Overclocking & Stability:
For our overclocking and stability tests, we used a pair of 1GB Corsair XMS2-8500C5 modules in dual channel mode and a pair of BFG Tech GeForce 7900 GTX OC's in SLI. First, we overclocked the board using the 8.0x CPU multiplier with our Athlon 64 FX-62 and we found that we could get the board running stable at a 280MHz HT Reference Clock, equating to a 2240MHz CPU clock. This was achieved using the 3.0x HT Multiplier - the board was unstable with the 4.0x HT Multiplier.
However, we were not content with our results, so attempted to find our maximum overclock with a high HT Reference Clock. We tried a 10.0x CPU Multiplier and still only managed to get the board running stable at a 280MHz HT Reference Clock - this was the CPU's default clock speed. We then tested the 11.0x CPU Multiplier in order to shoot for a combination of high HT Reference Clock and a high CPU clock. With this multiplier, we managed to get the board running stable at a 274MHz, equating to a CPU speed of 3014MHz.
The CPU overclock was as expected, but we were a little disappointed with the overclockability, especially considering the sheer amount of tweak options available to the end user. Having said that though, this is the first nForce 590 SLI motherboard we have tested, so we will have to reserve our judgements until we've looked at a few Socket AM2 motherboards.

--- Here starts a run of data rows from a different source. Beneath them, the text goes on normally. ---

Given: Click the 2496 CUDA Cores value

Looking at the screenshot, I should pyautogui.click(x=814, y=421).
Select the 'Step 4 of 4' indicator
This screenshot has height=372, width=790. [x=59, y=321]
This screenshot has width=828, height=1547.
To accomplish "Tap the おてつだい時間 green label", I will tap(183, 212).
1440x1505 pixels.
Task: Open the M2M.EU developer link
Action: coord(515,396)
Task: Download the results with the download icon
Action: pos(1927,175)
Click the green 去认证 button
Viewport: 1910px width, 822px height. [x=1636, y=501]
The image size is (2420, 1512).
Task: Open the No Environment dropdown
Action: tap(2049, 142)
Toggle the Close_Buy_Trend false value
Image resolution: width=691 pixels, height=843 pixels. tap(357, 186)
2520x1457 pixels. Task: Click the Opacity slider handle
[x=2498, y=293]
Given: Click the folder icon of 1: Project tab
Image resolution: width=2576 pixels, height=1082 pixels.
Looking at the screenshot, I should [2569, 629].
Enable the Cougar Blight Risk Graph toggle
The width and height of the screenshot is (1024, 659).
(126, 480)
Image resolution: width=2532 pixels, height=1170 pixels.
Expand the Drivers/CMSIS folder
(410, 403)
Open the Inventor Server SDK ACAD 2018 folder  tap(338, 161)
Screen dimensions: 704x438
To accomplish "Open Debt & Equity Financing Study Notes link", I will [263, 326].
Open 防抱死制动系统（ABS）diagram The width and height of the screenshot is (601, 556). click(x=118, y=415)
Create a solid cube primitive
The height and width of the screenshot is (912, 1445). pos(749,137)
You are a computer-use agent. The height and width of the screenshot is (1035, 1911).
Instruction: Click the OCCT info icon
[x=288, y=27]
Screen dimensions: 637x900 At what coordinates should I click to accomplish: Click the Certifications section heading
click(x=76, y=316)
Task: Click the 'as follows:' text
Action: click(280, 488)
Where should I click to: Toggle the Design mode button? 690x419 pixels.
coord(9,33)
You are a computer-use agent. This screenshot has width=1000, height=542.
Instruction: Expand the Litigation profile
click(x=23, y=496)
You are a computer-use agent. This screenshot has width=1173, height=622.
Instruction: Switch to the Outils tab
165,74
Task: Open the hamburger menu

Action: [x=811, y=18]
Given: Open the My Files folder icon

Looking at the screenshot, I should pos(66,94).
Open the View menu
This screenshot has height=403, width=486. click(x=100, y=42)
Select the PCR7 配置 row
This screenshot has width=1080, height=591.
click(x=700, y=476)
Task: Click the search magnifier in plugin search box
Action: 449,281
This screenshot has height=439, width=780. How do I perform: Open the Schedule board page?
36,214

On the stability front, we left the board running with a couple of instances of Prime 95, an instance of IOMeter and an endless loop of a Far Cry time demo running in the foreground at 1600x1200 4xAA 8xAF. We came back to the system almost 36 hours later and found that the Foxconn C51XEM2AA was still looping Far Cry. After quitting the time demo loop, we found that both instances of Prime 95 and IOMeter were still running without any errors reported during the stress period.